In terms of the total number of measures in agri-food category, NAFTA is leading, and mostly to
all members and mostly in the form of Special Safeguard Measures (496) followed by Sanitary
and Phytosanitary (SPS) measures (84) and Tariff Rate Quotas (TRQ) (78). The second highest
number of non-tariff barriers is by the EU-28 (683), with Special Safeguard Measures (305)
followed by the TRQ (251) and Export Subsidies (114). This last measure is to be ended
according to WTO Nairobi Decisions of 2015 within an allowed time-frame and as explained
below. The third most protected country group is OIC member countries with 642 measures in
total, mostly of SPS both on bilateral basis (172) and to all member countries (300).
In fish products the most protective country group is OIC (733) and mostly with SPS (172
bilateral and 153 to all members) followed by the anti-dumping measures.

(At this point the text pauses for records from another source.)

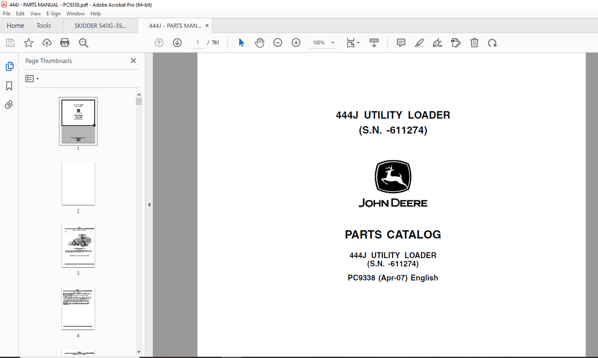Image resolution: width=598 pixels, height=358 pixels.
Task: Print the parts manual
Action: pyautogui.click(x=65, y=42)
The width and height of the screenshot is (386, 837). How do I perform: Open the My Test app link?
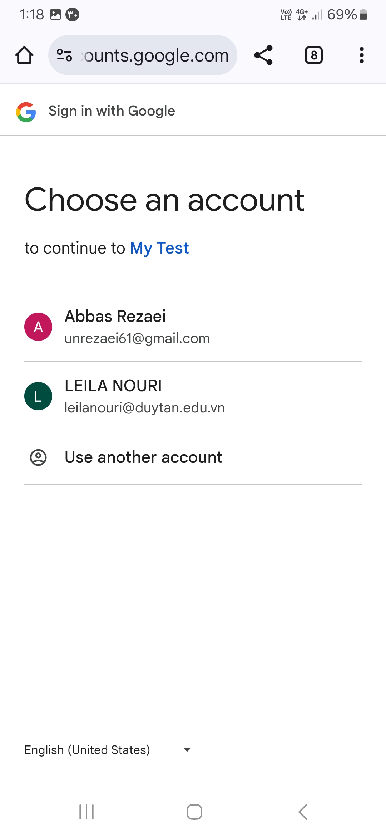(x=159, y=248)
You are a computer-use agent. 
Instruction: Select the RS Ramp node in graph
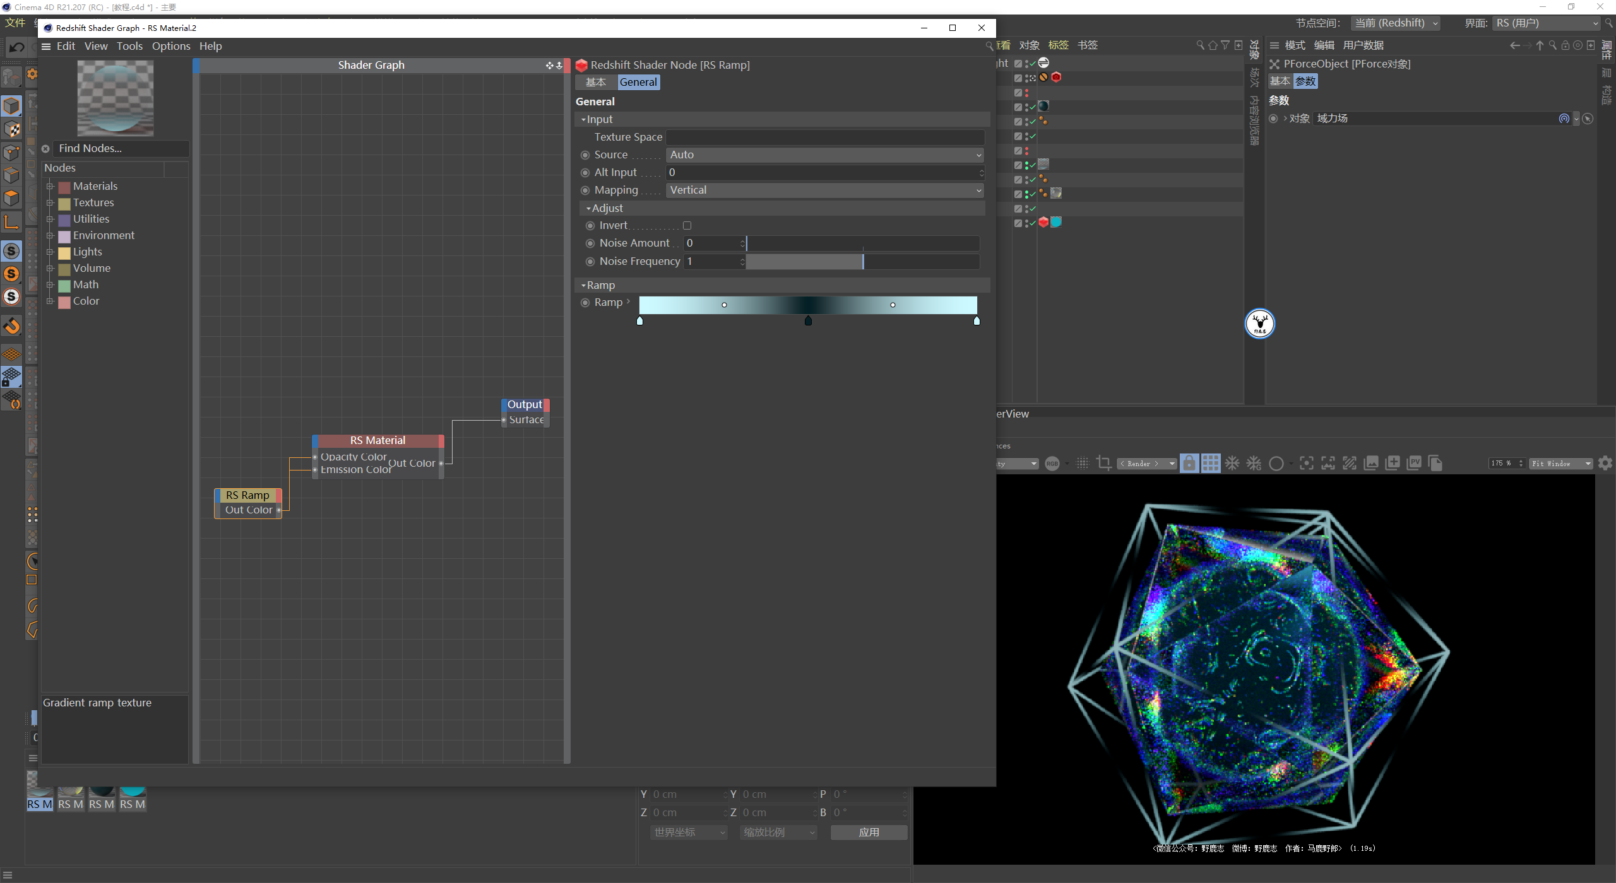click(247, 496)
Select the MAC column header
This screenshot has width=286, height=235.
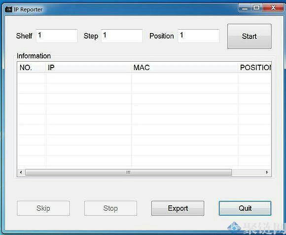tap(184, 68)
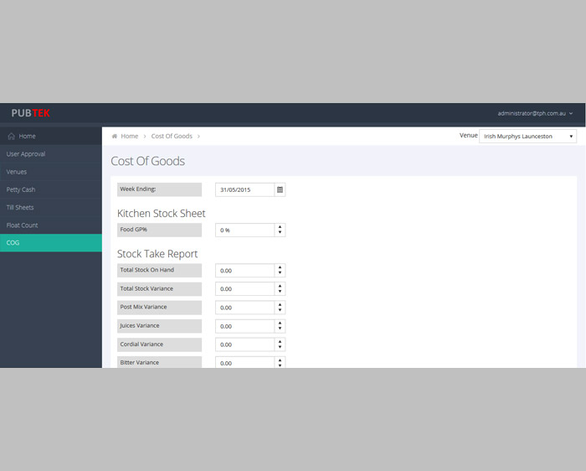Click the Cost Of Goods breadcrumb link
586x471 pixels.
(x=172, y=136)
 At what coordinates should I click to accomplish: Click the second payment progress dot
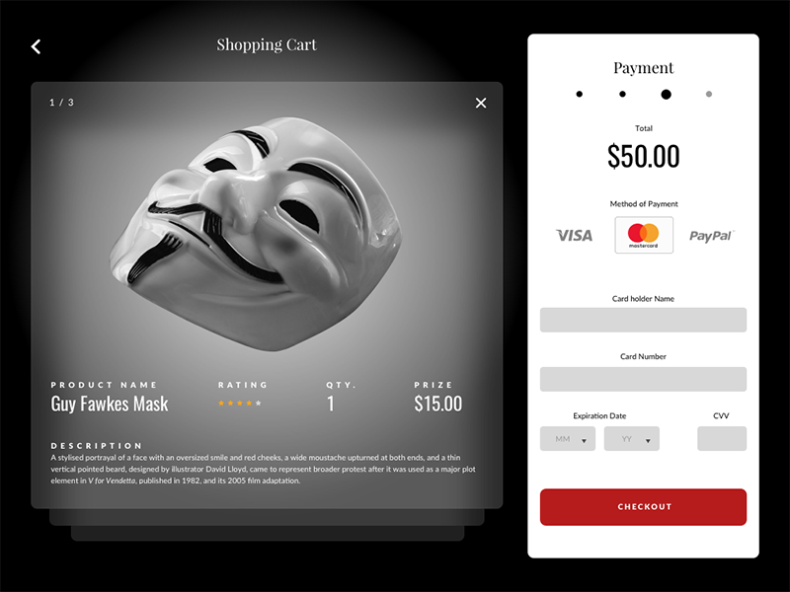622,94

It is well known that NTBs are the most highly difficult barriers to detect, thus the ongoing heavy
reliance of all the world big trade actors to them. An additional difficulty is to find related
trustable data. The fact that OIC has the highest number of SPS for agri-food and fish products
vis-a-vis OIC members is a clear evidence that those measures are used as protectionist
measures and even towards OIC member states.
The raw materials trade is the most liberalized category, with very few non-tariff barriers.
The Ministerial Decision of Nairobi 2015, required all developed countries to immediately
remove export subsidies, except for a few agricultural products to be followed by developing
countries in 2018, with a longer period in a few cases. Developing countries will benefit from
the flexibility of covering marketing and transport costs for agricultural exports until the end of
2023. The Nairobi Decision permitted the poorest and food-importing developing countries to
use more time to abolish export subsidies (WTO, 2015).
Other export policies, such as export financing ease, international food aid and support provided
by the exporting state trading enterprises of agriculture, can be used to maintain agricultural
exports and recover the effects of the removal of export subsidies.